Maybe we should try it like you said... light the gas off and see what happens. Maybe the answer is simple but no one is looking for it? Because water looks too "wet" and can't burn... :roll:
It might be that water needs to be seriously perverted too, as you suggest. Or just subjected to an environment where water does something unpredictable... |
steam is DRY ? ...oh, i think that's possibly of spectacular significance
steam is dry...if steam can be dry under pressure...then hot, pressurised, fine droplet water vapour may well produce a similar result...water could be heated in jackets around the cylinders - pre-heating - or perhaps converted to actual steam by heat transfer from the exhaust manifold...this goes back to the ethanol warm up cycle i suggested, a dual fuel system...might be the case that the water could be raised to near boiling, then atomising injectors do their bit, and the combustion chamber pressure and heat provide the final paramenters for ignition...if there are problems with burning ethanol and water in combination, then it might be possible to have a sudden changeover from one to the other, after however long is required to get to water boiling and/or suitable combustion chamber temperatures
i think it possible that there might be a very narrow range of suitable compression/pressurisation of the water to make it go bang, but, that should not present too big an issue (i think)

————————

Translate this sentence from the forum discussion about burning water into French: "Maybe the answer is simple but no one is looking for it?" The lines placed after this text are not needed for anything asked here.

Information shown
————————

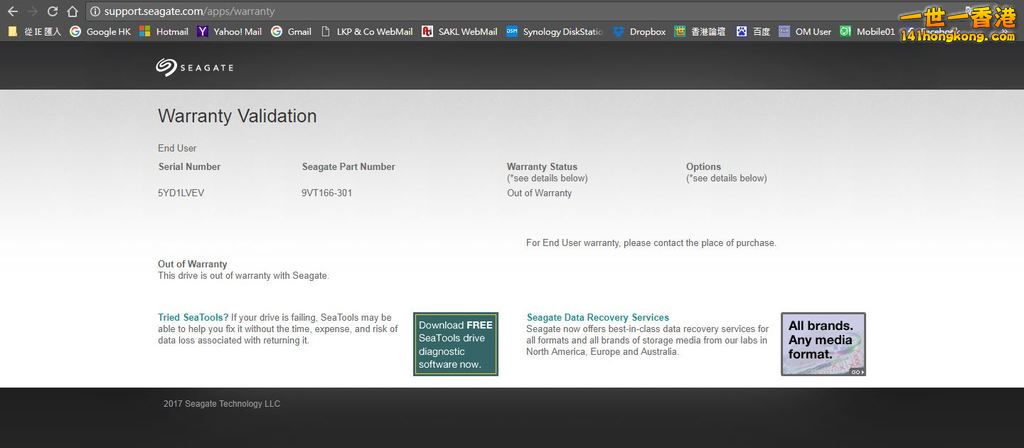
Task: Open SAKL WebMail bookmark
Action: point(459,31)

————————

Complete answer
Peut-être que la réponse est simple, mais que personne ne la cherche ?